这他娘的不让人家投胎,不让人家完成心中的执念,这种情况只会让怨气越积越深,恶灵就是这么养成的。
翠萍果然不是好鸟。
我刚要上前嘴炮几句,小月不经意的拉了我一下,对于这个小浪蹄子的话我还是听的,毕竟可能以后是我未来的嫂子,我得给我大表哥艳伟面子。
翠萍抬起头擦了擦眼角的泪,言辞激烈。
“没有家了,要我说多少遍?怎么就不听我的话?你是我的丈夫,我能害你吗?恩?”
翠萍的语气没有了之前对待家人的感情,变得冷冰冰。
这时王小果向前走了俩步,盯着翠萍说。
“妈,我爸都这样了你还说他干啥?我和我爸就是想老房子了,回去看看,看完就走了。不耽误你的事儿。”
“儿子,我的儿子。你也想背叛我?”
“你还记得你是我妈吗?你早都忘了,呜呜呜,我和爸咋死的你都忘了吧?你都被洗脑了!妈啊,你记不记得我是小果了,妈!”

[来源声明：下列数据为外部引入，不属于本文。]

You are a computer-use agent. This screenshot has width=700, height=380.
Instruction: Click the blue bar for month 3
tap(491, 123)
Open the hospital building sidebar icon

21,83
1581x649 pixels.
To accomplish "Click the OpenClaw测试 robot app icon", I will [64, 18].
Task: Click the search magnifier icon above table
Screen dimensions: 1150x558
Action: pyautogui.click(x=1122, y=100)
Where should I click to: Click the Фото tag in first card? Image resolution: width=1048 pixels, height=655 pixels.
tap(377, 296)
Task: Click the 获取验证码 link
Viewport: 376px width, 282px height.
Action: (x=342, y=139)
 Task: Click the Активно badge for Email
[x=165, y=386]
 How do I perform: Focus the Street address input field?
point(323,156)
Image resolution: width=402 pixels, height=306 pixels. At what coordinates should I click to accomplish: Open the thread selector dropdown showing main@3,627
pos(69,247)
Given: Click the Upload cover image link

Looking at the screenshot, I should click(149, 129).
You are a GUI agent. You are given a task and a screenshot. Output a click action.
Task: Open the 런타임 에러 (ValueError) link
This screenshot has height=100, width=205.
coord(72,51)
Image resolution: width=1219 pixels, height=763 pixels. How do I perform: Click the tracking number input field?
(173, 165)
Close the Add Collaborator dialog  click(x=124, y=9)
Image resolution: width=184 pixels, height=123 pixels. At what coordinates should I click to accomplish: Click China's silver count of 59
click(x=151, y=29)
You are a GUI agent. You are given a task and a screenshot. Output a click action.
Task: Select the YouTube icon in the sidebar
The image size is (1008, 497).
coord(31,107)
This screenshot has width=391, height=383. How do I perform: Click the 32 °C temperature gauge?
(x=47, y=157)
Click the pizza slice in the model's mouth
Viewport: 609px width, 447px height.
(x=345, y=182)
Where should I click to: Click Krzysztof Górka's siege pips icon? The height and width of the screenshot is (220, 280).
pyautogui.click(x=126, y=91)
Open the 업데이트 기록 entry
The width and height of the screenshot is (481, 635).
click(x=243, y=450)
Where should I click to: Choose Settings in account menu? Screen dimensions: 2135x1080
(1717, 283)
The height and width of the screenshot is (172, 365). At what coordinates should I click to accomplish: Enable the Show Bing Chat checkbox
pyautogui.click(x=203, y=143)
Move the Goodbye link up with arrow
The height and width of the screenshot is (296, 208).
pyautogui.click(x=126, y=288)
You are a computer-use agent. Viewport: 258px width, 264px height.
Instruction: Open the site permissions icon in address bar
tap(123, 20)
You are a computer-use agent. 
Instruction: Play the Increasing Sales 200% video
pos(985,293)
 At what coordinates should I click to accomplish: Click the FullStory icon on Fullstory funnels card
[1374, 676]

“小果,我做这些不都是为了你吗?做人有什么好?整天被欺负,被骂,我们现在不是很好吗?想干什么就去做。自由的感觉,多好,你爸不理解我,你也不懂妈的心吗?”
“小果,你还认我这个妈,你就回来!”
“小果你个小杂种,是不是不听我的话了,快给我滚回来!”
“妈!你还是我妈吗?有妈让自己儿子当鬼的吗?”王小果说着,黝黑的脸上挂满了泪水,双手伸向天空,悲痛欲绝的大喊:“我的家到底怎么了?妈!你还是我妈吗?”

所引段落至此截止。